Questions for Ms. Scales.

It is ineluctably true that better response time to fires equals more effective protection. Why, then, not have twice as many fire stations as we presently have, or three times, or 10 times? Exactly how does one determine the correct amount of fire protection? In a free market this would be determined by how much consumers are willing to pay for fire protection, but how is this determined where there is no free market and decisions are made by government, an institution notorious for its profligacy?

Government routinely imposes increased safety on us, often at very great expense and with small benefit. Why? The costs are borne by tax payers, not tax recipients (which includes all working for government).
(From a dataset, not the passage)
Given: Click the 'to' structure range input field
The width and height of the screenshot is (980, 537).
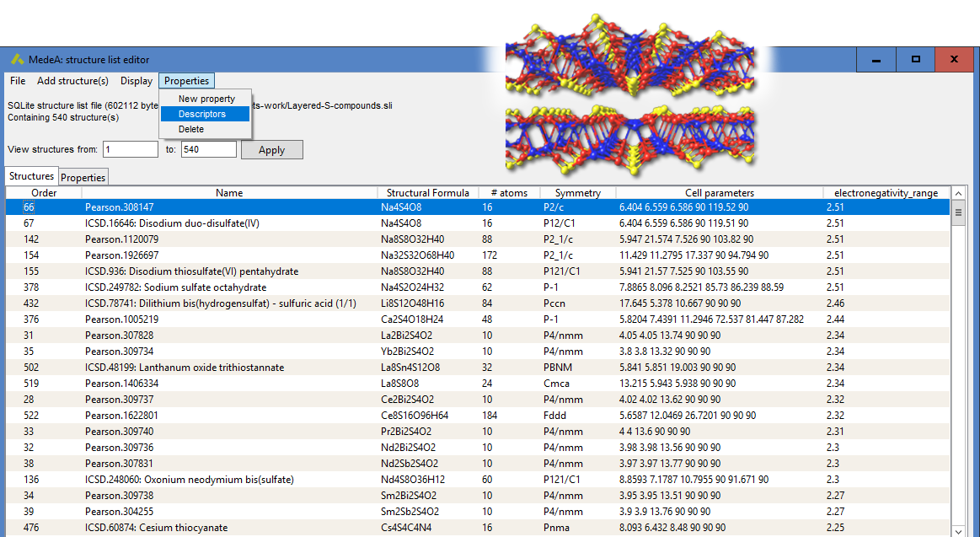Looking at the screenshot, I should pyautogui.click(x=207, y=148).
When I buy a bike helmet I get to decide how much protection I'm willing to pay for, but not when I buy a car or pay taxes for government fire protection.

Julie said...

People will only consider it vital if there is fire and people's lives are at risk.

fire safety perth

Nicolas Martin said...

Nonsense, Julie. I have homeowners and auto insurance to prepare for catastrophic events, and so do most Americans. They would also support fire departments, but that tells us nothing about whether a given fire station is necessary. It's much the same with the national military. Does national defense require spending half the world's military budget and having bases in over 100 countries? Not as I define it. Comments like yours and Paul's are simply intended to deflect scrutiny from whether the money is being wisely spent. It may be that Ladder Truck 21 is needed, but your comment adds nothing to our ability to determine that.

Unknown said...

I had always wanted to discuss any one's opinion on safety trainings. I know that one of you may have already attended and relied on such and so I would want to share mine as well. I had safety training in perth and then heard about this Laddertruck 21 issue. They will always be the ones to blame for a lot of unresponsive fire incidents.

Unknown said...

Keeping fire extinguishers in itself is as commitment. How much more if it involves a vital part of fire service? This issue should be addressed properly. It's the safety of people they're talking about.